Scholar of Black history to speak at annual Humanities Lecture

Buies Creek– Dr. Vibert White, Jr., director and associate professor of Public History at the University of Central Florida in Orlando, will deliver the annual Anne T. Moore Humanities Lecture, sponsored by Campbell University’s Department of Government, History and Justice. White will speak in Harris Teeter Auditorium in the College of Pharmacy and Health Science’s Maddox Hall on Thursday, March 17 at 7 p.m. Admission is free and open to the public.

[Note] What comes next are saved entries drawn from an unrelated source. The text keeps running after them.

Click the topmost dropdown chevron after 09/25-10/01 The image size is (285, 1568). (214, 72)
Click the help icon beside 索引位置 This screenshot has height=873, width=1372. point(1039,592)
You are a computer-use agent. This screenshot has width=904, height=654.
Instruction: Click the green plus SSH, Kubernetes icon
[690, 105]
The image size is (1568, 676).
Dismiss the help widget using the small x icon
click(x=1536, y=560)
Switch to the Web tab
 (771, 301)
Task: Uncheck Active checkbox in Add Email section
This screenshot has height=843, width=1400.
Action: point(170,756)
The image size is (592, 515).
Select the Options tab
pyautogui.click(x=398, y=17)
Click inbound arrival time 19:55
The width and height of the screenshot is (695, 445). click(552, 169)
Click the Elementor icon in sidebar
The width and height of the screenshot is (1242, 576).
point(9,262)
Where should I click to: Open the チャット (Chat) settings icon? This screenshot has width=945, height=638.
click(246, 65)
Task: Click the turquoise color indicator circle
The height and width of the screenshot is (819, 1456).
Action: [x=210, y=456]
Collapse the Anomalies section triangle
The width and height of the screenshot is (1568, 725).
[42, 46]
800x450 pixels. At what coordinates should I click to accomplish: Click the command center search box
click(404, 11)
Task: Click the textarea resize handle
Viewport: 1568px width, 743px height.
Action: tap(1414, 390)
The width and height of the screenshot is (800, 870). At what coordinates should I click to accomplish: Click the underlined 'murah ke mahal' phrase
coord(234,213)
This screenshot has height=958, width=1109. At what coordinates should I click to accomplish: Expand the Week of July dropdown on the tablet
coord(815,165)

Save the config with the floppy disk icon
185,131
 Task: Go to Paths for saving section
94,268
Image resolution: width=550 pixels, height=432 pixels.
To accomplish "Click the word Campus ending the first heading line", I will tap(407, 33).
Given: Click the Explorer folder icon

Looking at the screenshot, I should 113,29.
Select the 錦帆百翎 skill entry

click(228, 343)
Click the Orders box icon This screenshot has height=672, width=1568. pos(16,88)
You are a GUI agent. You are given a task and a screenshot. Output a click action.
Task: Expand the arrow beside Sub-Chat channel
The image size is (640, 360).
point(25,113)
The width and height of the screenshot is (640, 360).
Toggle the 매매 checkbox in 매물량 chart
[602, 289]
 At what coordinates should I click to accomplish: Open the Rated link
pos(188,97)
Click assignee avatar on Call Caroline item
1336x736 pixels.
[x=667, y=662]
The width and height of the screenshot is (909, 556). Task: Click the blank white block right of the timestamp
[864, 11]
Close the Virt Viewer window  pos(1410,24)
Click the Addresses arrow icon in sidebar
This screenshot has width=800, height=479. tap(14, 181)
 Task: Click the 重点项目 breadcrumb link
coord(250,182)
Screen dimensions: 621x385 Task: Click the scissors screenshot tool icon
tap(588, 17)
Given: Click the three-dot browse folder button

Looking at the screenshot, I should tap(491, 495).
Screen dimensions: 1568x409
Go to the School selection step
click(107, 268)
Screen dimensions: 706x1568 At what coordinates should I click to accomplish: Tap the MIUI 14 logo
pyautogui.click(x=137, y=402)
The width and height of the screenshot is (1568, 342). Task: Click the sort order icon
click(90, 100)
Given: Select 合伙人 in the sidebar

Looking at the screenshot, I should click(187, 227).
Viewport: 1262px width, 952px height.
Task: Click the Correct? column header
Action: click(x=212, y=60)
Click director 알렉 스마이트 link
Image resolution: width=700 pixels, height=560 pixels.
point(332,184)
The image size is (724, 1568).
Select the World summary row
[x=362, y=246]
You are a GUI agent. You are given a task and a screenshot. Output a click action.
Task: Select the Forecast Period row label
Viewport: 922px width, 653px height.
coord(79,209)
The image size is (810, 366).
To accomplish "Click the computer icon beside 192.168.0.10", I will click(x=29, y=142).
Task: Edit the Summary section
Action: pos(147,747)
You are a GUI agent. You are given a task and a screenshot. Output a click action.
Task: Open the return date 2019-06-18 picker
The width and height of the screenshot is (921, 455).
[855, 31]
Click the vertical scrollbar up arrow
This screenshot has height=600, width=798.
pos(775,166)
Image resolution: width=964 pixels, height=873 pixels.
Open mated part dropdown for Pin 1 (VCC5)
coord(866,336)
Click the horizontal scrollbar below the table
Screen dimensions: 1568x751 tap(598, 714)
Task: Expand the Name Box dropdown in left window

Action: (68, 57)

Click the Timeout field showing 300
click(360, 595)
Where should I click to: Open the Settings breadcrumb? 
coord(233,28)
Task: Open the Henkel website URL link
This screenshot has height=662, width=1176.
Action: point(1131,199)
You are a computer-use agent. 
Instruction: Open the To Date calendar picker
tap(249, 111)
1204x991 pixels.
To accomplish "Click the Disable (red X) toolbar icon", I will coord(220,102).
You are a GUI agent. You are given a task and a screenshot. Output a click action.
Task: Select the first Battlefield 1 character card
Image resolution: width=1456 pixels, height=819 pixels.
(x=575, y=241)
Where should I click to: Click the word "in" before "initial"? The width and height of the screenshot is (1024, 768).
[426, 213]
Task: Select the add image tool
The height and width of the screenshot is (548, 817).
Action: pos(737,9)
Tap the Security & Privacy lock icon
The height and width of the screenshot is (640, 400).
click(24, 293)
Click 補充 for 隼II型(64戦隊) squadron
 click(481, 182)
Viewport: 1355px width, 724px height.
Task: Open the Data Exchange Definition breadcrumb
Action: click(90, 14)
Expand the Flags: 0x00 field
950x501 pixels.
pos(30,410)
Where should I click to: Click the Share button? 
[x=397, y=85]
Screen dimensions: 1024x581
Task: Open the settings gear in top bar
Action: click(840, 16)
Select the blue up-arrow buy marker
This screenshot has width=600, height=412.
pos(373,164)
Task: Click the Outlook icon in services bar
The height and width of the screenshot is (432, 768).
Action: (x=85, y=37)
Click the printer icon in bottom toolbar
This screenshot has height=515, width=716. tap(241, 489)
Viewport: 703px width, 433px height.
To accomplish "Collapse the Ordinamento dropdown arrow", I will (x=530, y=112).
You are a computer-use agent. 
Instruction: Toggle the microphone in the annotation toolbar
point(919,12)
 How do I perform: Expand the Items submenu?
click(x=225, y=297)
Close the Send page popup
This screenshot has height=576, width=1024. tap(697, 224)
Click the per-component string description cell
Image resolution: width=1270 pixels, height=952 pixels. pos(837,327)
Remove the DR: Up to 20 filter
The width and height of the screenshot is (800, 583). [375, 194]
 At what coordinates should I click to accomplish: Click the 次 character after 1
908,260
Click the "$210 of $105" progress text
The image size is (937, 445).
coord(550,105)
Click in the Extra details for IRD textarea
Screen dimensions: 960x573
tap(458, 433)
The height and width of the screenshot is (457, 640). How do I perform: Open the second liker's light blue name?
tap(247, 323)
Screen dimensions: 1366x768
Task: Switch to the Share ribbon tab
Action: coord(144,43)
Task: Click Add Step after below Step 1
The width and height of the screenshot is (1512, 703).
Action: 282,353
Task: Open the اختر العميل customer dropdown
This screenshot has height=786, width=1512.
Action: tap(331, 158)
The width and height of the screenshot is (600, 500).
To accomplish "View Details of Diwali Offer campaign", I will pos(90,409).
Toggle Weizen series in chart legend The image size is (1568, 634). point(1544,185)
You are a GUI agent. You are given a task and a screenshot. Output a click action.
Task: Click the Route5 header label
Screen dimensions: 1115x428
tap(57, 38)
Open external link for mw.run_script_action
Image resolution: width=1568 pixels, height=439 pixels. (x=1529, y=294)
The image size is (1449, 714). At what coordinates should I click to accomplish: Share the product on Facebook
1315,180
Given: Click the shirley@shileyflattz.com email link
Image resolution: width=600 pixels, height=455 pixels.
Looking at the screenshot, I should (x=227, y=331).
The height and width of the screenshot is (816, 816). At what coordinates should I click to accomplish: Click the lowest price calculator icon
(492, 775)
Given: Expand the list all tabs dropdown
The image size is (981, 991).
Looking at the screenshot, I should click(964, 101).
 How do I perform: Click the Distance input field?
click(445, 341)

 A graduate of Bethune-Cookman College in Daytona Beach, Fla., White received a Master of Arts in American history from Purdue University and a Ph.D. in American history from Ohio State University. He is the author of the books “Inside the Nation of Islam” and” “Pullman Porters of Winter Park, Florida” and has been a contributor to the National Urban League’s “The State of Black America” report. From 1994-2002, White served on the White House Commission on Travel and Tourism and was a governor’s appointee to the Florida State Historical Advisory Board. In 2003, White was appointed to the African-American Leadership Summit in Washington, D.C. by Senator Patrick Fitzgerald, and he served on the Illinois Governor’s Commission for African American and Hispanic Affairs. From 2004-2005, White served as an appointee of Governor Jeb Bush on a commission dealing with Haitian American Affairs.

The title of White’s presentation is “The Search for Lost Black Towns: New Approaches to the Study of Ethnic History.”